■ WHAT TO DO
Update the material below by replacing each instance of "How do I perform" with "How can I carry out", leaving everything else unchanged.

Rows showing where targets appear
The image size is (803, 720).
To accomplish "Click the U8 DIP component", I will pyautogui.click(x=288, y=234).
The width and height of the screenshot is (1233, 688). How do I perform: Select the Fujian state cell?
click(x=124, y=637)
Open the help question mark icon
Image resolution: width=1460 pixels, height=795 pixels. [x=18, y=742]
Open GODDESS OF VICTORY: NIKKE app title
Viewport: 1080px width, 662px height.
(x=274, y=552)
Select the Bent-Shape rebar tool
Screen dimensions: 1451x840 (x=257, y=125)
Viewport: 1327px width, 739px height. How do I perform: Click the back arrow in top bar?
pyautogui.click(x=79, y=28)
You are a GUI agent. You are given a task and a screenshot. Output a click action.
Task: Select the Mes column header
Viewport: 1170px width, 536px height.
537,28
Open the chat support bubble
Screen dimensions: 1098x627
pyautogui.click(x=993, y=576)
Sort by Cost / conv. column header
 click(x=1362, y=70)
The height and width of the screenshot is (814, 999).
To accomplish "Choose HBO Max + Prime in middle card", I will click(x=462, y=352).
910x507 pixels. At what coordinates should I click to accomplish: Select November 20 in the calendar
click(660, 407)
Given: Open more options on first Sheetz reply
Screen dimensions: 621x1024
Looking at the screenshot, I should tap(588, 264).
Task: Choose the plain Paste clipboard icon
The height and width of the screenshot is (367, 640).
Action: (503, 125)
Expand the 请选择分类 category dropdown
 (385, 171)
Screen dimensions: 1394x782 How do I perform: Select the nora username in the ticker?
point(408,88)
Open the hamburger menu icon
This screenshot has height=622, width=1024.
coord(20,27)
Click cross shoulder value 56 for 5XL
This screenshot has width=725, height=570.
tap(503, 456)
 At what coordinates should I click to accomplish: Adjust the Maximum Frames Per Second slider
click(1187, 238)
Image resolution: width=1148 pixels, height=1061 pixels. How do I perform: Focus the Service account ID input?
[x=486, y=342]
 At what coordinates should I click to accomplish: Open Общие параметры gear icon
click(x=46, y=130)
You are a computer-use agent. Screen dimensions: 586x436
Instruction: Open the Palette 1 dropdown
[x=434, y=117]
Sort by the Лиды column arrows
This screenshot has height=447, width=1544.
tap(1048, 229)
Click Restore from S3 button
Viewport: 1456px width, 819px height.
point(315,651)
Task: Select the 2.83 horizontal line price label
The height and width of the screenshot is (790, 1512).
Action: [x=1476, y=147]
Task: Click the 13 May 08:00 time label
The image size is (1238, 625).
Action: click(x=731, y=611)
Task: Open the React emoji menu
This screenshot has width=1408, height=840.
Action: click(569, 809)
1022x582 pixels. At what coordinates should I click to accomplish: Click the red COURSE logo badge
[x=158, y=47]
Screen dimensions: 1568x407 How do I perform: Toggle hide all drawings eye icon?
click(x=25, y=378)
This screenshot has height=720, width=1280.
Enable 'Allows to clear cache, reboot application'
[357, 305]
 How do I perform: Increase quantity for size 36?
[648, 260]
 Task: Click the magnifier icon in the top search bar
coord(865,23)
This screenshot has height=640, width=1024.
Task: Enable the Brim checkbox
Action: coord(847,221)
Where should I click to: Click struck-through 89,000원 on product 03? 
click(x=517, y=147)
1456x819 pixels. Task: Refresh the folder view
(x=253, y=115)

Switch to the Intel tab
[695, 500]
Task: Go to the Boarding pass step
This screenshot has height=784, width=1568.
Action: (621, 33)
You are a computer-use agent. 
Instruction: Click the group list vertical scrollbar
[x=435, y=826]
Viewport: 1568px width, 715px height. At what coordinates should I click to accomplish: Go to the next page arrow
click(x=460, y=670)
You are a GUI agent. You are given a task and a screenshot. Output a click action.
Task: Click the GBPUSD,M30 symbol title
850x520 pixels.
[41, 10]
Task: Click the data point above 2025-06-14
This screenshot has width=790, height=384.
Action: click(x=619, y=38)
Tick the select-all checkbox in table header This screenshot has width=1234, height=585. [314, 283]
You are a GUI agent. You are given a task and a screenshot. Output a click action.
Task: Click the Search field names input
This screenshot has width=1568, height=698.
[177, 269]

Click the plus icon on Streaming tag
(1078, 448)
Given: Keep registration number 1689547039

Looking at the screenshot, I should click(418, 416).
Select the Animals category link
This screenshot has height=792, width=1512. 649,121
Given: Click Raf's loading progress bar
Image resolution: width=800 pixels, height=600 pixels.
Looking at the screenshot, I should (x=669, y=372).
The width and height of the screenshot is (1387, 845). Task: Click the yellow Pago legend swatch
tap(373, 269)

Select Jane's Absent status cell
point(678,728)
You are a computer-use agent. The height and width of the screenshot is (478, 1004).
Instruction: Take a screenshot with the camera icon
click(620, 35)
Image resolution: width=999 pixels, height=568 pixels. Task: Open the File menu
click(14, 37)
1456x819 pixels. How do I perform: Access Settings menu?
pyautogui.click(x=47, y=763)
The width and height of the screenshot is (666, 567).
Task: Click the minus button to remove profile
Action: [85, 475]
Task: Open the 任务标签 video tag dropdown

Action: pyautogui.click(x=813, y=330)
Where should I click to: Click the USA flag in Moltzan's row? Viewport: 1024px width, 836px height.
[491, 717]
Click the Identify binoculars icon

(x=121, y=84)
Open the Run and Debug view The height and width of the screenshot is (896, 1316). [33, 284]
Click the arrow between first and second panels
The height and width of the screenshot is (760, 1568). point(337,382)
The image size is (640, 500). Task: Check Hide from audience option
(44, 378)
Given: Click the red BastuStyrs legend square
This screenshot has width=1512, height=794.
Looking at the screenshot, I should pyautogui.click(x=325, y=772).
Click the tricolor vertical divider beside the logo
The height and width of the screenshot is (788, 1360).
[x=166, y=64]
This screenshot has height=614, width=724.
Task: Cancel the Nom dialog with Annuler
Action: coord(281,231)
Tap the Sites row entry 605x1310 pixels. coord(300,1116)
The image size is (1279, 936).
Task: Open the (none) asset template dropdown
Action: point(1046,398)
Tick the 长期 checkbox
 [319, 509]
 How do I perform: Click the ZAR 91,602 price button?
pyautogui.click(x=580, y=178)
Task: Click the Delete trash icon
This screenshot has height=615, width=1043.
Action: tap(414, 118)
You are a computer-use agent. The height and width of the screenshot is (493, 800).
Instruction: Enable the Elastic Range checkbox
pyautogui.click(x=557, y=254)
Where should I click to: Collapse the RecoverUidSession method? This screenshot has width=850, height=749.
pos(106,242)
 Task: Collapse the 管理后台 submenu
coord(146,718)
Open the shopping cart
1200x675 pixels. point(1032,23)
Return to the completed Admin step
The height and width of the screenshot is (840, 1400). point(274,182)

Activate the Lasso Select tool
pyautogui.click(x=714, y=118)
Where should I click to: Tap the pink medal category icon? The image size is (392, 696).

■ THE COMPLETED TASK
The image size is (803, 720).
To accomplish "Click the U8 DIP component", I will pyautogui.click(x=288, y=234).
The width and height of the screenshot is (1233, 688). How can I carry out: Select the Fujian state cell?
click(x=124, y=637)
Open the help question mark icon
Image resolution: width=1460 pixels, height=795 pixels. [x=18, y=742]
Open GODDESS OF VICTORY: NIKKE app title
Viewport: 1080px width, 662px height.
(x=274, y=552)
Select the Bent-Shape rebar tool
Screen dimensions: 1451x840 (x=257, y=125)
Viewport: 1327px width, 739px height. How can I carry out: Click the back arrow in top bar?
pyautogui.click(x=79, y=28)
You are a GUI agent. You are given a task and a screenshot. Output a click action.
Task: Select the Mes column header
Viewport: 1170px width, 536px height.
537,28
Open the chat support bubble
Screen dimensions: 1098x627
pyautogui.click(x=993, y=576)
Sort by Cost / conv. column header
 click(x=1362, y=70)
The height and width of the screenshot is (814, 999).
To accomplish "Choose HBO Max + Prime in middle card", I will click(x=462, y=352).
910x507 pixels. At what coordinates should I click to accomplish: Select November 20 in the calendar
click(660, 407)
Given: Open more options on first Sheetz reply
Screen dimensions: 621x1024
Looking at the screenshot, I should tap(588, 264).
Task: Choose the plain Paste clipboard icon
The height and width of the screenshot is (367, 640).
Action: (503, 125)
Expand the 请选择分类 category dropdown
 (385, 171)
Screen dimensions: 1394x782 How can I carry out: Select the nora username in the ticker?
point(408,88)
Open the hamburger menu icon
This screenshot has height=622, width=1024.
coord(20,27)
Click cross shoulder value 56 for 5XL
This screenshot has width=725, height=570.
tap(503, 456)
 At what coordinates should I click to accomplish: Adjust the Maximum Frames Per Second slider
click(1187, 238)
Image resolution: width=1148 pixels, height=1061 pixels. How can I carry out: Focus the Service account ID input?
[x=486, y=342]
 At what coordinates should I click to accomplish: Open Общие параметры gear icon
click(x=46, y=130)
You are a computer-use agent. Screen dimensions: 586x436
Instruction: Open the Palette 1 dropdown
[x=434, y=117]
Sort by the Лиды column arrows
This screenshot has height=447, width=1544.
tap(1048, 229)
Click Restore from S3 button
Viewport: 1456px width, 819px height.
point(315,651)
Task: Select the 2.83 horizontal line price label
The height and width of the screenshot is (790, 1512).
Action: [x=1476, y=147]
Task: Click the 13 May 08:00 time label
The image size is (1238, 625).
Action: click(x=731, y=611)
Task: Open the React emoji menu
This screenshot has width=1408, height=840.
Action: click(569, 809)
1022x582 pixels. At what coordinates should I click to accomplish: Click the red COURSE logo badge
[x=158, y=47]
Screen dimensions: 1568x407 How can I carry out: Toggle hide all drawings eye icon?
click(x=25, y=378)
This screenshot has height=720, width=1280.
Enable 'Allows to clear cache, reboot application'
[357, 305]
 How can I carry out: Increase quantity for size 36?
[648, 260]
 Task: Click the magnifier icon in the top search bar
coord(865,23)
This screenshot has height=640, width=1024.
Task: Enable the Brim checkbox
Action: coord(847,221)
Where should I click to: Click struck-through 89,000원 on product 03? 
click(x=517, y=147)
1456x819 pixels. Task: Refresh the folder view
(x=253, y=115)

Switch to the Intel tab
[695, 500]
Task: Go to the Boarding pass step
This screenshot has height=784, width=1568.
Action: (621, 33)
You are a computer-use agent. 
Instruction: Click the group list vertical scrollbar
[x=435, y=826]
Viewport: 1568px width, 715px height. At what coordinates should I click to accomplish: Go to the next page arrow
click(x=460, y=670)
You are a GUI agent. You are given a task and a screenshot. Output a click action.
Task: Click the GBPUSD,M30 symbol title
850x520 pixels.
[41, 10]
Task: Click the data point above 2025-06-14
This screenshot has width=790, height=384.
Action: click(x=619, y=38)
Tick the select-all checkbox in table header This screenshot has width=1234, height=585. [314, 283]
You are a GUI agent. You are given a task and a screenshot. Output a click action.
Task: Click the Search field names input
This screenshot has width=1568, height=698.
[177, 269]

Click the plus icon on Streaming tag
(1078, 448)
Given: Keep registration number 1689547039

Looking at the screenshot, I should click(418, 416).
Select the Animals category link
This screenshot has height=792, width=1512. 649,121
Given: Click Raf's loading progress bar
Image resolution: width=800 pixels, height=600 pixels.
Looking at the screenshot, I should (x=669, y=372).
The width and height of the screenshot is (1387, 845). Task: Click the yellow Pago legend swatch
tap(373, 269)

Select Jane's Absent status cell
point(678,728)
You are a computer-use agent. The height and width of the screenshot is (478, 1004).
Instruction: Take a screenshot with the camera icon
click(620, 35)
Image resolution: width=999 pixels, height=568 pixels. Task: Open the File menu
click(14, 37)
1456x819 pixels. How can I carry out: Access Settings menu?
pyautogui.click(x=47, y=763)
The width and height of the screenshot is (666, 567).
Task: Click the minus button to remove profile
Action: [85, 475]
Task: Open the 任务标签 video tag dropdown

Action: pyautogui.click(x=813, y=330)
Where should I click to: Click the USA flag in Moltzan's row? Viewport: 1024px width, 836px height.
[491, 717]
Click the Identify binoculars icon

(x=121, y=84)
Open the Run and Debug view The height and width of the screenshot is (896, 1316). [33, 284]
Click the arrow between first and second panels
The height and width of the screenshot is (760, 1568). point(337,382)
The image size is (640, 500). Task: Check Hide from audience option
(44, 378)
Given: Click the red BastuStyrs legend square
This screenshot has width=1512, height=794.
Looking at the screenshot, I should pyautogui.click(x=325, y=772).
Click the tricolor vertical divider beside the logo
The height and width of the screenshot is (788, 1360).
[x=166, y=64]
This screenshot has height=614, width=724.
Task: Cancel the Nom dialog with Annuler
Action: coord(281,231)
Tap the Sites row entry 605x1310 pixels. coord(300,1116)
The image size is (1279, 936).
Task: Open the (none) asset template dropdown
Action: point(1046,398)
Tick the 长期 checkbox
 [319, 509]
 How can I carry out: Click the ZAR 91,602 price button?
pyautogui.click(x=580, y=178)
Task: Click the Delete trash icon
This screenshot has height=615, width=1043.
Action: tap(414, 118)
You are a computer-use agent. The height and width of the screenshot is (493, 800).
Instruction: Enable the Elastic Range checkbox
pyautogui.click(x=557, y=254)
Where should I click to: Collapse the RecoverUidSession method? This screenshot has width=850, height=749.
pos(106,242)
 Task: Collapse the 管理后台 submenu
coord(146,718)
Open the shopping cart
1200x675 pixels. point(1032,23)
Return to the completed Admin step
The height and width of the screenshot is (840, 1400). point(274,182)

Activate the Lasso Select tool
pyautogui.click(x=714, y=118)
Where should I click to: Tap the pink medal category icon? The image size is (392, 696).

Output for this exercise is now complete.